**** Data

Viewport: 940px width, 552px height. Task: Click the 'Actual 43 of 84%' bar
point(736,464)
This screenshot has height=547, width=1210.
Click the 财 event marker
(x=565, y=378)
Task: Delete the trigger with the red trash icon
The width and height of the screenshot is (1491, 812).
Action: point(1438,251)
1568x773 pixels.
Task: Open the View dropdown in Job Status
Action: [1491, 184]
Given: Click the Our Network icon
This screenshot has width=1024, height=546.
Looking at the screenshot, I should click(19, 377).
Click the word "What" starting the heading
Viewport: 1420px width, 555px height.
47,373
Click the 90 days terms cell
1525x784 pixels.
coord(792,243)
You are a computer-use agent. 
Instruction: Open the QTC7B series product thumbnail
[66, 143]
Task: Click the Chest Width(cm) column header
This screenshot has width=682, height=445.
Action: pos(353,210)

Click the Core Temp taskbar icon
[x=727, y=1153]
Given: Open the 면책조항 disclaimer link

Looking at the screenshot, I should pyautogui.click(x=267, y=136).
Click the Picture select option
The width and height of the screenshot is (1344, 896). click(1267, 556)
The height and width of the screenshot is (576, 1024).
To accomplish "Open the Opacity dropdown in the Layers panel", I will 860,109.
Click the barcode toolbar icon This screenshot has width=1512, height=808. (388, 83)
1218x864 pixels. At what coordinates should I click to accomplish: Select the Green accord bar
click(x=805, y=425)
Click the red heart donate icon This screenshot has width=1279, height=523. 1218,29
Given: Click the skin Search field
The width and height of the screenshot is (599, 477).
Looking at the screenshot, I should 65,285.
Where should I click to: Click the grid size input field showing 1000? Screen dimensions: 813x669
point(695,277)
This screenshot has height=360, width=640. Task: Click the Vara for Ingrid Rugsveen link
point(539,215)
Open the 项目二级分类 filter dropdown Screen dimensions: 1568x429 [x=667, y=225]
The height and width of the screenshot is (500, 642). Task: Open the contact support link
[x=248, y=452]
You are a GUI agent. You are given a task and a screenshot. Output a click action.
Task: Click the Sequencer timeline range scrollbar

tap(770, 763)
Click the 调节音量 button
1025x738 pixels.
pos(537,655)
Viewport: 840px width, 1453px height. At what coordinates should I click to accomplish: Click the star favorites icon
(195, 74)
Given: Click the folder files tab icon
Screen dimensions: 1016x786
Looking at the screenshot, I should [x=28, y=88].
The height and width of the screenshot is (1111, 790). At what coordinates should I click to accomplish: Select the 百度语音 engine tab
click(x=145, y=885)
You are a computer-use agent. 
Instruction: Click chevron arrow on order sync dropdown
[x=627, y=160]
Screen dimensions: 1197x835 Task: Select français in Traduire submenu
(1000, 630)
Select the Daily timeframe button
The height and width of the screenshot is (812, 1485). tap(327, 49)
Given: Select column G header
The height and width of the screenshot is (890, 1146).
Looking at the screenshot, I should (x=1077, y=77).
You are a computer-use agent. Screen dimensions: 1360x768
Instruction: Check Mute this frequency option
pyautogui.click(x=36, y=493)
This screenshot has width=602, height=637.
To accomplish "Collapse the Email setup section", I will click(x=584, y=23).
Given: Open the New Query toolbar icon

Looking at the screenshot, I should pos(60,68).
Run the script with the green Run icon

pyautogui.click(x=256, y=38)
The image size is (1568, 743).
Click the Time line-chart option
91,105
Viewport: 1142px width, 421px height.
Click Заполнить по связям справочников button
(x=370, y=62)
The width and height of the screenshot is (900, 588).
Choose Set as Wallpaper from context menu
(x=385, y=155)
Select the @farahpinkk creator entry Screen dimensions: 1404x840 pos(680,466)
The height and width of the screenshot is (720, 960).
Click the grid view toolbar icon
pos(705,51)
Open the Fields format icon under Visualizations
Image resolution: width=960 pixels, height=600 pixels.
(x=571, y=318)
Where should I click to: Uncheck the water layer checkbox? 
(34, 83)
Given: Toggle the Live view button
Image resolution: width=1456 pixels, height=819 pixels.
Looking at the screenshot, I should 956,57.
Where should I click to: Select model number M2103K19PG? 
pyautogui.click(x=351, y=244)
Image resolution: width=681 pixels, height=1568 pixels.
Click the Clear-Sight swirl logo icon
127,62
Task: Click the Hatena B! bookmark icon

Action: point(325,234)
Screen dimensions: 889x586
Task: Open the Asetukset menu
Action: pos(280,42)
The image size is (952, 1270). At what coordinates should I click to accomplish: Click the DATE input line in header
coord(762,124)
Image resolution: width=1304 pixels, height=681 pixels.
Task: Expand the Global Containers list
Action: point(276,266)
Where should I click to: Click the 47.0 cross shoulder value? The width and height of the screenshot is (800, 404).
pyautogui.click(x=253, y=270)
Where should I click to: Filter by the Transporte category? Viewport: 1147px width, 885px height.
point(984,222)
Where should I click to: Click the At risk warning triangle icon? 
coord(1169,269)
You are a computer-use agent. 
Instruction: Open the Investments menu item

********

Work required:
Write out again, unchanged, the entries from the line that contains "Where should I click to: Select" through the line that contains "Action: point(276,266)", including both of those lines.

Solution for this exercise:
Where should I click to: Select model number M2103K19PG? 
pyautogui.click(x=351, y=244)
Image resolution: width=681 pixels, height=1568 pixels.
Click the Clear-Sight swirl logo icon
127,62
Task: Click the Hatena B! bookmark icon

Action: point(325,234)
Screen dimensions: 889x586
Task: Open the Asetukset menu
Action: pos(280,42)
The image size is (952, 1270). At what coordinates should I click to accomplish: Click the DATE input line in header
coord(762,124)
Image resolution: width=1304 pixels, height=681 pixels.
Task: Expand the Global Containers list
Action: point(276,266)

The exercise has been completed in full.